= Maiden race =

Horse racing term

In horse racing, a maiden race is an event for horses that have not won a race. Horses that have not won a race are referred to as maidens. Maiden horse races are held over a variety of distances and under conditions with eligibility based on the sex or age of the horse. Races may be handicaps, set weights, or weight for age. In many countries, maiden races are the lowest level of class and represent an entry point into a racing career. In countries such as the United States, maiden special weight races rank above claiming races, while maiden claiming races allow the horse to be claimed (bought) by another owner.

==Eligibility==
Generally, horses have to be maidens (non-winners) at the time of the race. In regions where jumping races take place, flat racing and jumps racing are sometimes treated as two distinct forms of racing and winning in one category does not preclude a horse entering a maiden in the other. For example, a horse can win multiple jumps races and still be eligible to enter maiden flat races if they have not won a race on the flat.

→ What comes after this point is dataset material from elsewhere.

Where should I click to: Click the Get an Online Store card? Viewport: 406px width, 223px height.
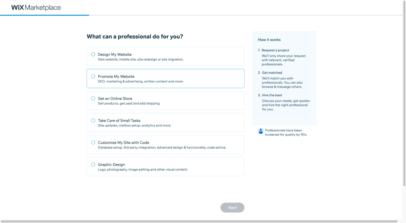pos(165,100)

Likewise, flat race winners are eligible to enter hurdle or steeple maidens if they have not won the relevant type of jumps race.

==Famous maiden horses==

Numerous famous horses have commenced racing in maiden events before graduation through the classes of racing. Most horses either win their maiden or are retired from racing if they are unable to do so. Some horses though have lengthy careers as maidens and become famous for their lack of success.

Zippy Chippy is among the most famous maidens of all time, having 100 starts without winning, although placing 30 times and earning over $30,000 in prize money.

In Australia, Vote For Lust won a competition run by betting exchange Betfair to find the country's worst racehorse, resulting in Betfair sponsoring the nine-year-old. As of 17 May 2012, Vote For Lust had raced 86 times without winning (placing 10 times and earning over $20,000 in prize money), but, as a result of the publicity generated from his accolade, Melbourne Cup winning jockey Glen Boss agreed to ride the horse in its 87th start. Vote For Lust retired as a maiden with 90 starts.

Other horses with long losing streaks include Dance Saber (0 wins for 229 starts, Japan), Namino Hana (0 wins for 198 starts, Japan), Meine Attrice (0 for 192 starts, Japan), Speed Over (0 for 189, Japan), Kammuri Holder (0 for 179, Japan), Osan Tsuyoshi (0 for 164, Japan), Hakuho Queen (0 for 161, Japan), Dona Chepa (0 for 135, Puerto Rico), Ouroene (0 for 124, Australia), Haru Urara (0 for 113, Japan), Thrust (0 for 105, North America) and Quixall Crossett (0 for 103, Britain).